Iran, Fabrri (Hera): Incertezza peserà molto, serve diversificare fonti energia

Per Cristian Fabbri, presidente esecutivo di Hera, “il vero tema è avere quanta più diversificazione possibile di fonti energetiche”. In una intervista a Il Corriere della Sera spiega che il segreto per uscire da una situazione di impasse è “diversificare. Per esempio in Italia abbiamo ancora centrali a carbone in stand-by che vennero usate nella crisi del 2022-23. Dal punto di vista ambientale non è positivo riattivarle, dato che producono più emissioni di carbone rispetto al gas a parità di energia prodotta, ma sono una fonte attivabile in caso di necessità.

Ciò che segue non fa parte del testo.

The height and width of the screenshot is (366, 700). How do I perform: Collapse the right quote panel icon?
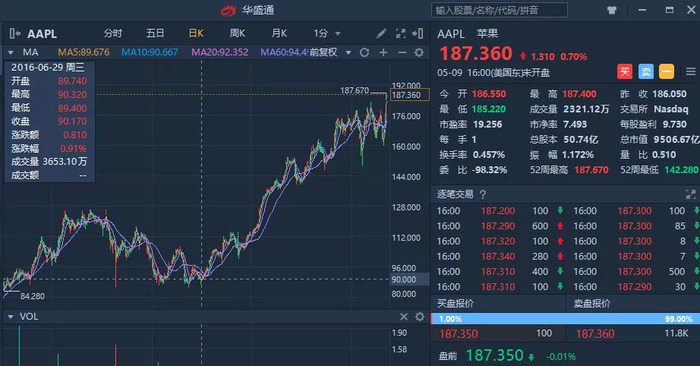click(418, 33)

Poi occorre avere più fornitori. Oggi l’Europa ha capacità di importare gas attraverso navi gnl più ampia del passato, peccato che il conflitto abbia colpito il Paese che ne produce il 20%”. E ancora: “L’energia verde sta crescendo, vedo sempre più clienti attenti a questo tema, che cercano di aumentarne la produzione in casa o in fabbrica. È una strada che suggeriamo, anche lavorando sui centri di consumo che sono vicini ai nostri clienti senza passare dalla rete. Con lo scoppio della guerra in Ucraina molte aziende hanno cominciato a ridurre i consumi, a produrre energia rinnovabile in proprio o comprarla con contratti di approvvigionamento di lungo termine”.

Fabbri infine precisa: “I prezzi si sono alzati: prima di Natale il gas con consegna ad aprile era quotato a 25 euro al megawattora al Ttf, ora la consegna ad aprile al Ttf viene quotata a 50 euro al megawattora: il doppio. La volatilità è legata all’aspettativa di durata del conflitto: il mercato dunque è in attesa di capire cosa succederà. Se guardiamo avanti ai prezzi, il mercato dice che questo prezzo di aprile si protrarrà per tutto l’anno e in inverno sarà il 10% più basso. Questo è un problema per il riempimento degli stoccaggi: da aprile infatti inizia la campagna di iniezione, in Italia dovranno essere reintegrati circa 10 miliardi di metri cubi, a livello europeo 70 miliardi. E se il prezzo invernale sarà più basso di quello estivo difficilmente ci saranno le condizioni per riempirli senza interventi normativi coerenti con quelli già attuati negli anni passati in simili condizioni”.